Challenges:
- a) In the blog post about escaping input for MongoDB, at which event did the author give the tutorial "From SQL to NoSQL"?
- b) Extend the blog post on escaping user input for MongoDB in PHP, beginning directly after its final sentence.

Source excerpt:
☆ ☆ ☆ ☆
Questions from the Field: Should I Escape My Input, And If So, How?
At last weekend's PHP Benelux I gave a tutorial titled "From SQL to NoSQL". Large parts of the tutorial covered using MongoDB—how to use it from PHP, schema design, etc. I ran a little short of time, and since then I've been getting some questions. One of them being: "Should I escape my input, and if so, how?". Instead of trying to cram my answer in 140 characters on Twitter, I thought it'd be wise to reply with this blog post.
The short answer is: yes, you do need to escape.
The longer answer is a bit more complicated.
Unlike with SQL, inserting, updating and deleting data, as well as querying data, does not require the creation of strings in MongoDB. All data is always used as a variable or a constant. Take for example:
<?php $c = (new MongoClient())->demo->col; $c->insert( [ 'name' => $_GET['name'] ] ); ?>
Because we don't need to create a string with the full insert statement, there is no need to escape with '
to prevent issues like SQL injections. The context in which variables are used is immediately clear.
But be aware that PHP's request parameters (GET, POST, COOKIE, and others) allow you to send not only scalar values, but also arrays. If we take the example code from above in mind, and request the URL http://localhost/script.php?name[first]=Derick&name[last]=Rethans
, we end up inserting the following document into the collection:
[ 'name' => [ 'first' => 'Derick', 'last' => 'Rethans' ] ]
And this is probably not what you had in mind.
☆ ☆ ☆ ☆
[A sequence of records]
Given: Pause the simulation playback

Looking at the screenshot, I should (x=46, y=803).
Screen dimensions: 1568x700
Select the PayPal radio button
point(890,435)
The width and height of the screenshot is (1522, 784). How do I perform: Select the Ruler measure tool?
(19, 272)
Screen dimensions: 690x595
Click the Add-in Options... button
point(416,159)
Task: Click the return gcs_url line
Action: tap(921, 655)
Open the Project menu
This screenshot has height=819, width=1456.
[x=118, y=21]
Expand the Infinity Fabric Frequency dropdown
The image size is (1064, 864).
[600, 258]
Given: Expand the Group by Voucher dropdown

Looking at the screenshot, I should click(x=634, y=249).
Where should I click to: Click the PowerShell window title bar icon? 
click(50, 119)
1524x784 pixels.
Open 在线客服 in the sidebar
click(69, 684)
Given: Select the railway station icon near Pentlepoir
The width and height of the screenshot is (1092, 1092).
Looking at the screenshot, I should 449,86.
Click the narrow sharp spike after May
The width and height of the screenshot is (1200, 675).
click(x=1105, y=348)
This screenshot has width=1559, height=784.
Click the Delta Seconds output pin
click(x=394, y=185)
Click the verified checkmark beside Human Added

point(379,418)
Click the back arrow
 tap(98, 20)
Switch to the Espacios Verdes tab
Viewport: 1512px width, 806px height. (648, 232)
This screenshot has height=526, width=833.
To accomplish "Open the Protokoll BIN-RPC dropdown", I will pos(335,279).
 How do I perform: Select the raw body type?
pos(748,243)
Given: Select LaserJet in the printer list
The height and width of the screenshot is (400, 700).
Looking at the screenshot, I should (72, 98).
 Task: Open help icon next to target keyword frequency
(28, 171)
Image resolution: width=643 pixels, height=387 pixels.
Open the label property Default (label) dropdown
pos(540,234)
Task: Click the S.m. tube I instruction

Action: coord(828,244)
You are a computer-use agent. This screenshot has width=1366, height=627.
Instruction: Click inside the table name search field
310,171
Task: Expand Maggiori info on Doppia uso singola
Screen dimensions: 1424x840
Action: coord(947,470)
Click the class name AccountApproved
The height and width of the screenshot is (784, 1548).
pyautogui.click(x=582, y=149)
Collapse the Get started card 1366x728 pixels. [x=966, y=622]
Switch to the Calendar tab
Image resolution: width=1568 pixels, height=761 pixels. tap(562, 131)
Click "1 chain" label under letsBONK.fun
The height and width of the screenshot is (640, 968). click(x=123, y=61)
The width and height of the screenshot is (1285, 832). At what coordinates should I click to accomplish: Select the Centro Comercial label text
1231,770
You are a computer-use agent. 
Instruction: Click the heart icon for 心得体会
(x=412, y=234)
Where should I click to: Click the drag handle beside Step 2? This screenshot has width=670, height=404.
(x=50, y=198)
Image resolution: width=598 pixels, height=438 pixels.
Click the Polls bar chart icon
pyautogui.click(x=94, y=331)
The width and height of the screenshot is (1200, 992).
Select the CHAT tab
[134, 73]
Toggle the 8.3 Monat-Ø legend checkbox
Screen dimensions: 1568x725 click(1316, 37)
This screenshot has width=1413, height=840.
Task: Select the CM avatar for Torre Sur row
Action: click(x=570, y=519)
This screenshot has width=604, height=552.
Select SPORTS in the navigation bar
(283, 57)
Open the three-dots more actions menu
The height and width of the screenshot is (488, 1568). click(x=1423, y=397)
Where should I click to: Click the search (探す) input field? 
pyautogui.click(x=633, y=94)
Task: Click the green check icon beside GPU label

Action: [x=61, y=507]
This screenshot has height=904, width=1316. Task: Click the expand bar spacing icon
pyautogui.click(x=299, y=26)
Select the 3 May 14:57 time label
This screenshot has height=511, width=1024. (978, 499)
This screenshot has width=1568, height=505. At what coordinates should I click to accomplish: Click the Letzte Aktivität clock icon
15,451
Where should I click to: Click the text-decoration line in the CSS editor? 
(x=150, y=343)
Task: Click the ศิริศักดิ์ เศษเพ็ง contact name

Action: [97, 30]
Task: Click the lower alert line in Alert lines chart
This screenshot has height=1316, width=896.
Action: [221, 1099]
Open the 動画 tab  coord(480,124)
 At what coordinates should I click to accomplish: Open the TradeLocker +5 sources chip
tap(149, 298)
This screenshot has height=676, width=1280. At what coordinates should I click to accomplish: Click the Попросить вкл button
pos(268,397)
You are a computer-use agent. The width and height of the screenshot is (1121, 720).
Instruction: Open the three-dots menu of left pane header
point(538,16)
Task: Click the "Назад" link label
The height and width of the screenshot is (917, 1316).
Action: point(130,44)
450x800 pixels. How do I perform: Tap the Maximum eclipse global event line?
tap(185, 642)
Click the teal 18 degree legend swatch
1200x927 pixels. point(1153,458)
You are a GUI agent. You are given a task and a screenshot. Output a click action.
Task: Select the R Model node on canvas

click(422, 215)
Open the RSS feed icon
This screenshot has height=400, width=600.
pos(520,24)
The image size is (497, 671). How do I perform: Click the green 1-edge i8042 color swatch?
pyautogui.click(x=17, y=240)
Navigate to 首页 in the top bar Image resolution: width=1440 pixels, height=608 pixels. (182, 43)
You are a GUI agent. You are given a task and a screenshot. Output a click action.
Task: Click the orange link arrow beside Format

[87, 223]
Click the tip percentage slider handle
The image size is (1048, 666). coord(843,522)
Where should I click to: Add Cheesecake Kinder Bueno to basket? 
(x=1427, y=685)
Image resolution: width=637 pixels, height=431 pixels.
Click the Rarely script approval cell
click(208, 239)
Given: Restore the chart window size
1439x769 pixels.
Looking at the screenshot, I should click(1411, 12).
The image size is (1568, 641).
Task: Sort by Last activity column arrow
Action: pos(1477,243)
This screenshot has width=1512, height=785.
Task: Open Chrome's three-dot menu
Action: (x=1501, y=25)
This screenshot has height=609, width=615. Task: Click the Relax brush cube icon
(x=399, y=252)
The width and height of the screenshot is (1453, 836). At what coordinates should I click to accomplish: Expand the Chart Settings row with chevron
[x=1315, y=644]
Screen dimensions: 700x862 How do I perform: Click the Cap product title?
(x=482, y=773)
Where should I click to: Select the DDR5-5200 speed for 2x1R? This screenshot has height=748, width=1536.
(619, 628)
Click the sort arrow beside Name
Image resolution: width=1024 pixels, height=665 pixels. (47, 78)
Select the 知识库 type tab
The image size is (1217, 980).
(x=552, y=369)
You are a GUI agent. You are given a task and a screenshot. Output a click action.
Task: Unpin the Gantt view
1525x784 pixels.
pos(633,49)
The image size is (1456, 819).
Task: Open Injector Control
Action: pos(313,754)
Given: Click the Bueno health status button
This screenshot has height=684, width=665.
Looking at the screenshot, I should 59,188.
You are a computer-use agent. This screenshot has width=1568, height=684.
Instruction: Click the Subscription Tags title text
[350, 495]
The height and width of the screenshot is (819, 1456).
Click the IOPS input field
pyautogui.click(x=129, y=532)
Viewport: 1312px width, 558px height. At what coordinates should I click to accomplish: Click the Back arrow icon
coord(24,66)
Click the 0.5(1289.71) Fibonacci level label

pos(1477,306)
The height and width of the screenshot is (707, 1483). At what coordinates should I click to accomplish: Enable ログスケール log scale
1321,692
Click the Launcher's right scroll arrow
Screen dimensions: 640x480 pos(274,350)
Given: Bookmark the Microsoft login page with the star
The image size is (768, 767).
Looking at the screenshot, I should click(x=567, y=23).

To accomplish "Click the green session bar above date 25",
☆ ☆ ☆ ☆
Answers to the tasks:
- a) At last weekend's PHP Benelux.

- b)
The same trick is possible when doing queries. Look at this code:
<?php $c = (new MongoClient())->demo->col; $r = $c->findOne( [ 'user_id' => $_GET['uid'], 'password' => $_GET['password'] ] ); ?>
If we now would request the URL http://localhost/script.php?uid=3&password[$neq]=foo
we end up doing the following query:
<?php $c = (new MongoClient())->demo->col; $r = $c->findOne( [ 'user_id' => '3', 'password' => [ '$neq' => 'foo' ] ] ); ?>
The password clause in that query, will likely always match. Of course, if you are not storing passwords as a hash, you have other problems too! This is just a simple example to illustrate the problem.
This same example highlights the second issue - that is that all request parameters are always represented by strings in PHP. Hence my use of '3'
instead of 3
in the above example. MongoDB treats '3'
and 3
differently while matching, and searching for 'user_id' => '3'
will not find documents where 3
is stored as a number. I wrote more extensively about that before.
So although MongoDB's query language does not require you to build strings, and hence "escape" input, it is required that you either make sure that the data is of the correct data type. For example you can do:
<?php $c = (new MongoClient())->demo->col; $r = $c->findOne( [ 'user_id' => (int) $_GET['uid'], 'password' => (string) $_GET['password'] ] ); ?>
For scalar values, often a cast like I've done above, is the easiest, but you might end up converting an array to the string 'Array'
or the number 1
.
In most cases, it means that if you want to do things right, you will need to check the data types of GET/POST/COOKIE parameters, and cast, convert, or bail out as appropriate.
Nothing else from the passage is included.